Bureau of Cannabis Control
Meanwhile, California has created its own Bureau of Cannabis Control to regulate the growing and sale of cannabis.
Bureau spokesman Alex Traverso told the Los Angeles Times that about eight enforcement officers will be in place by January 1.
The bureau has issued fewer than 200 temporary business licenses so far, although cities such as Los Angeles and San Francisco are expected later to issue their own local licenses, which will be required to get a state permit. Only a few dozen retail outlets are expected to be up and running by January 1.
Many localities inside California have not yet approved recreational pot use — and some may choose not to do so at all. Cannabis Control did not start issuing licenses to sell recreational cannabis until mid-December, so many applications are still in the works.
San Diego, San Jose, Oakland, Berkeley and Eureka are among the towns where pot stores can open on January 1.
Still proponents of legalized pot say bringing the drug out into the open makes it possible to tax sales of cannabis — which lawmakers hope will result in $1 billion a year in new tax revenue for the state. The money will come from a 15 percent state excise tax on every cannabis purchase. Local governments can place additional taxes on top of that — or they can ban pot shops entirely, if they choose.
Daniel Yi, a spokesman for the L.A.-area dispensary Med Men, says he expects an eighth of an ounce of pot to go for about $35 when two Med Men shops begin selling to recreational users on January 2. He told Reuters news agency that three other locations will probably not begin selling to recreational users for a few more weeks.
Keeping out of trouble
Further moves to keep control on the industry include guidelines for retailers, and age and use limits for consumers.
Pot sales will be restricted to people who are age 21 or older, but anyone visiting the state who is of age may buy and consume marijuana at legal outlets.
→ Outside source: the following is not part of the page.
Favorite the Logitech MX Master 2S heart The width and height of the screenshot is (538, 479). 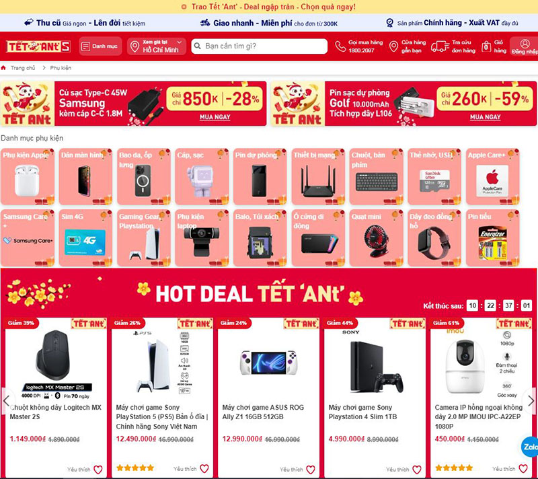click(x=98, y=469)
Prop 64 specifically prohibits marketing of pot products to minors.
Pot shops cannot be within 180 meters (600 feet) of a school and they must maintain 24-hour surveillance. They also cannot open before 6 a.m. and must close by 10 p.m.
California anti-smoking laws make it illegal to smoke pot in places where regular tobacco smoking is banned. Employers may still subject employees to drug tests to ensure a drug-free workplace.
Drivers are being warned not to drive after using pot. While it is harder to measure a person's intoxication level after smoking pot than it is after alcohol consumption, Hound Labs of Oakland is developing what it says is a "marijuana breathalyzer" for cops and employers to gauge whether a person has been using while driving or on the job.
L.A. County Sheriff Jim McDonnell says he worries about people getting behind the wheel while high.
"The public's perception is that weed is innocuous, that this is something they did 40 years ago and it is no big deal," he told the Los Angeles Times. "Well, today's marijuana is not yesterday's marijuana. The active ingredient, THC, is so much higher today than back 40 years ago."
As for food products containing THC, Californians will be able to consume them in any public place where food is normally consumed. The publishers of Mother Jones magazine say at least one of their readers wrote in to ask if there will be cannabis ice cream — and the answer, they say, is yes. Medical marijuana users have been consuming it for years. But there's a catch: the amount of THC allowable in such items is limited to 10 milligrams per serving.
One other effect of the new pot law is that it will reduce penalties on people who have been convicted for pot crimes in the past. In addition to making pot more available, the law that legalized it, known as Prop 64, also makes pot crimes once viewed as felonies into lower-level misdemeanors. That means some people currently in California jails for selling or possessing pot could see their sentences reduced.